In November 2019, the FASB issued ASU 2019-10, “Financial Instruments—Credit Losses (Topic 326), Derivatives and Hedging (Topic 815), and Leases (Topic 842)” (“ASU 2019-10”). ASU 2019-10 (i) provides a framework to stagger effective dates for future major accounting standards and (ii) amends the effective dates for certain major new accounting standards to give implementation relief to certain types of entities. Specifically, ASU 2019-10 changes some effective dates for certain new standards on the following topics in the FASB Accounting Standards Codification (ASC): (a) Derivatives and Hedging (ASC 815) – now effective for fiscal years beginning after December 15, 2020 and interim periods within fiscal years beginning after December 15, 2021; (b) Leases (ASC 842) – now effective for fiscal years beginning after December 15, 2020 and interim periods within fiscal years beginning after December 15, 2021; (c) Financial Instruments — Credit Losses (ASC 326) – now effective for fiscal years beginning after December 15, 2022, including interim periods within those fiscal years; and (d) Intangibles — Goodwill and Other (ASC 350) – now effective for fiscal years beginning after December 15, 2022, including interim periods within those fiscal years.
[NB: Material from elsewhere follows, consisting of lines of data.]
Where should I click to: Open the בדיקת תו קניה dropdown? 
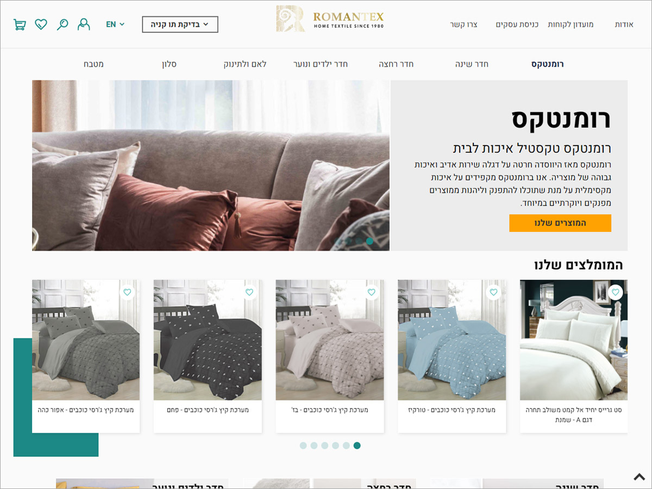pyautogui.click(x=180, y=24)

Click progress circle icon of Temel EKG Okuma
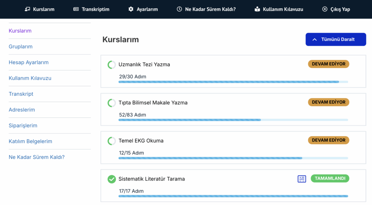tap(112, 141)
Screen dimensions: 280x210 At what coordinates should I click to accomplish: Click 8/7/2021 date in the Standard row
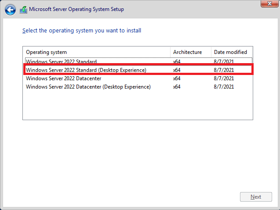pos(224,62)
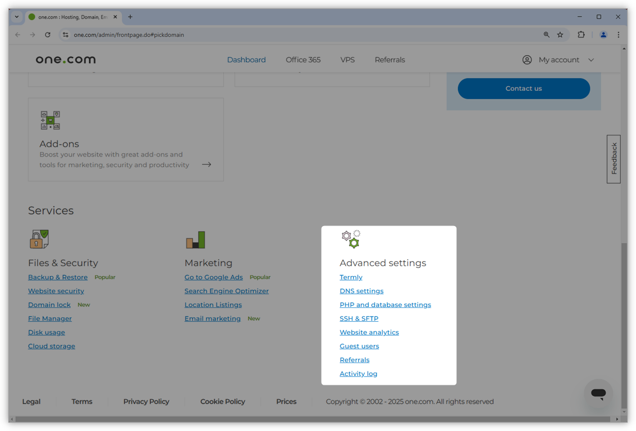636x431 pixels.
Task: Open DNS settings under Advanced settings
Action: pos(361,291)
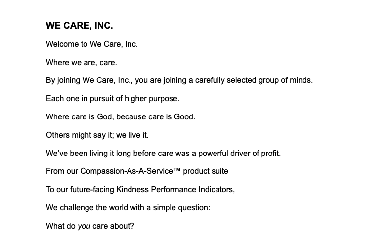The image size is (389, 233).
Task: Click the line "Where we are, care."
Action: click(x=82, y=63)
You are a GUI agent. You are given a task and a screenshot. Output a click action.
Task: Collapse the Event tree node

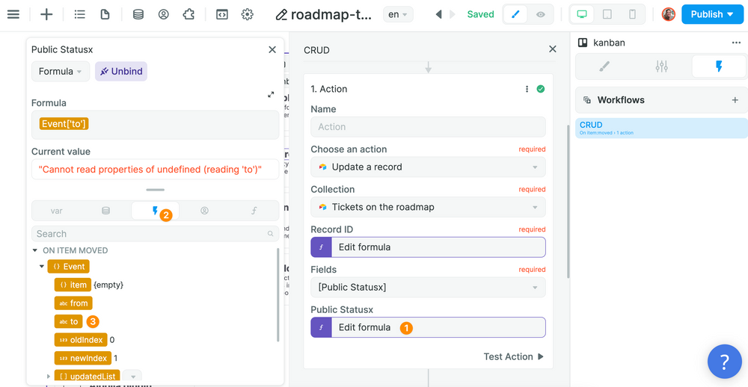click(42, 267)
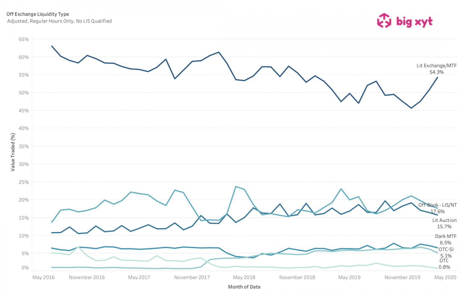Select the Dark MTF series label
The height and width of the screenshot is (296, 463).
(x=446, y=236)

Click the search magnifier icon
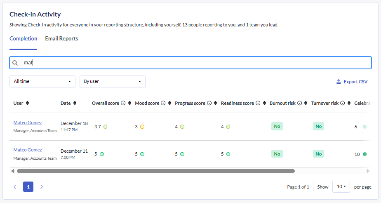point(15,63)
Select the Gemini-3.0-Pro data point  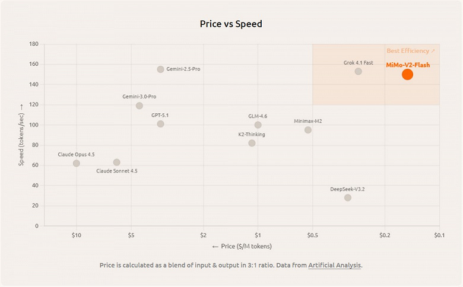point(139,106)
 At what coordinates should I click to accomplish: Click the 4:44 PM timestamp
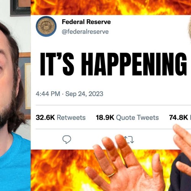point(48,94)
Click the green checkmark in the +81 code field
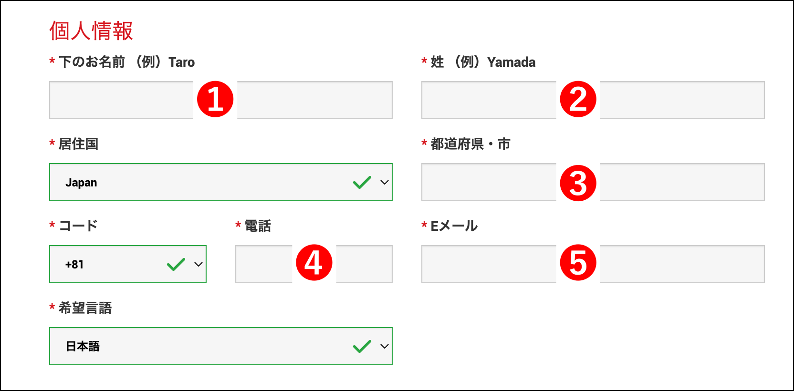This screenshot has height=391, width=794. [175, 264]
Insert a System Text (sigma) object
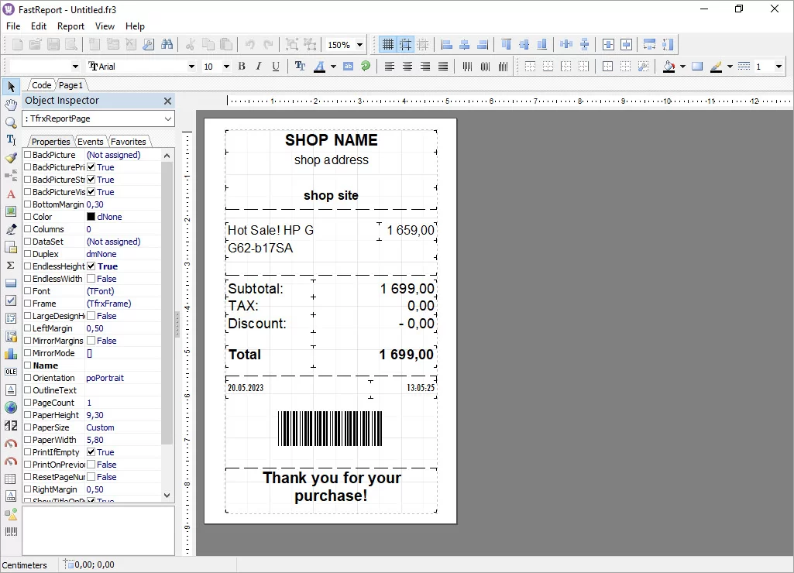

The Company does not expect the cumulative effect resulting from the adoption of this guidance will have a material impact on its consolidated financial statements.

 

In December 2019, the FASB issued ASU No. 2019-12, Income Taxes (Topic 740)—Simplifying the Accounting for Income Taxes. ASU 2019-12 is intended to simplify accounting for income taxes. It removes certain exceptions to the general principles in Topic 740 and amends existing guidance to improve consistent application. ASU 2019-12 is effective for fiscal years beginning after December 15, 2020 and interim periods within those fiscal years, which is 2022 fiscal year for us, with early adoption permitted. The Company does not expect adoption of the new guidance to have a significant impact on its consolidated financial statements.

 

Recently issued ASUs by the FASB, except for the ones mentioned above, have no material impact on the Company’s consolidated results of operations or financial position.